* **TASKS**:
1. In the article on tax credits and deductions, what is the child tax credit said to be worth?
2. Print the passage of the article on tax credits and deductions, starting at "Like most people, you" and ending at "from one another.".
3. Do these statements agree with the article on tax credits and deductions? (a) A tax credit is taken directly off the tax bill. (b) A tax deduction reduces the tax bill directly rather than taxable income. (c) Business owners have few expenses that can serve as deductions. Answer each with yes or no and quote the words of the article that decide it.

* **EXTRACT**:
»»
Like most people, you probably get excited when you find that you can lower your taxable income with the use of tax credits and deductions. Maybe you don’t even realize how many tax credits or deductions are available to you. There are many that might not understand what tax credits and tax deductions are. Mark Dicus & Company is here to shed some light on the subject. We would like to talk about what tax credits and deductions are as well as what sets them apart from one another.
Tax Deduction
While most people have heard of the term ‘tax deduction,’ they might not understand what it actually means. This is an expense that you have had that can be used to help reduce your taxable income. Business owners can utilize deductions extremely well as they have many expenses that work together to keep their business running. Many of those expenses are tax deductions to help lower their taxable income. This means that you won’t be left with a hefty tax bill in April.
Tax Credit
The biggest difference between a tax credit and a tax deduction is that a credit is an amount of money that is taken directly off of your tax bill rather than your taxable income like a tax deduction does. For instance, if you owed the government $2,000 but you have one child, you can use the child tax credit, which is worth $2,000, to zero out that tax bill you would have had otherwise.
So Which is Better?
««
* **DATA EXTRACT**:
»»
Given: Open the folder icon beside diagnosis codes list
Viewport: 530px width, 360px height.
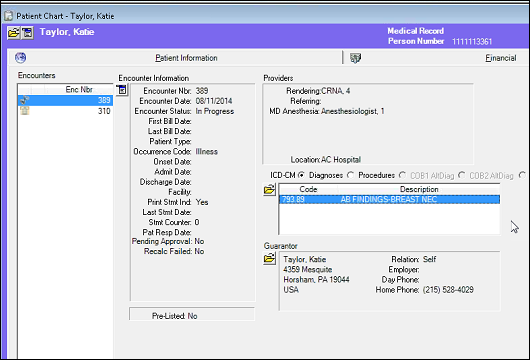Looking at the screenshot, I should pos(269,190).
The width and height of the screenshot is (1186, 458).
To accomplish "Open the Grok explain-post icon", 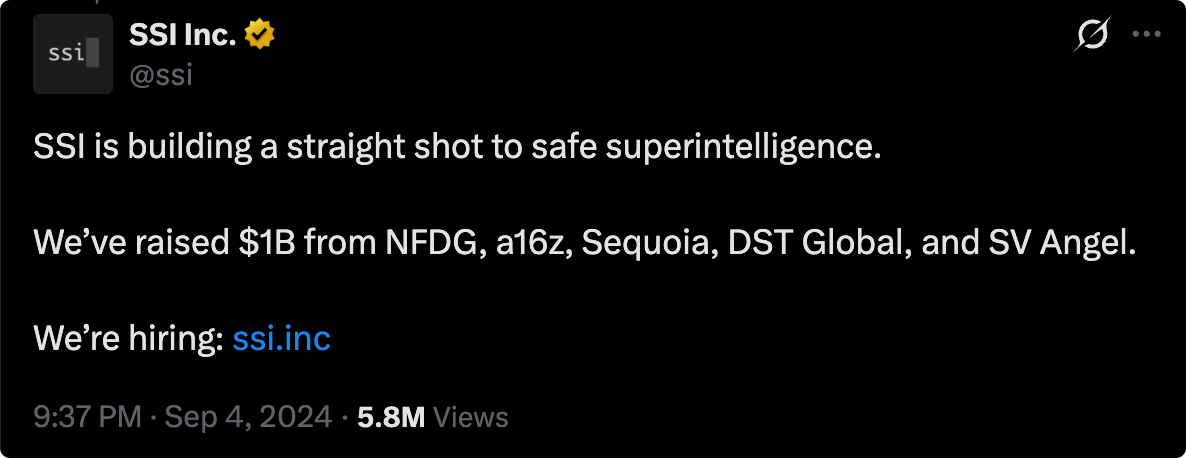I will 1091,37.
««
* **RESPONSES TO THE EXERCISE**:
1. $2,000

2.
Like most people, you probably get excited when you find that you can lower your taxable income with the use of tax credits and deductions. Maybe you don’t even realize how many tax credits or deductions are available to you. There are many that might not understand what tax credits and tax deductions are. Mark Dicus & Company is here to shed some light on the subject. We would like to talk about what tax credits and deductions are as well as what sets them apart from one another.

3.
(a) Yes: "a credit is an amount of money that is taken directly off of your tax bill"
(b) No: "This is an expense that you have had that can be used to help reduce your taxable income."
(c) No: "Business owners can utilize deductions extremely well as they have many expenses that work together to keep their business running."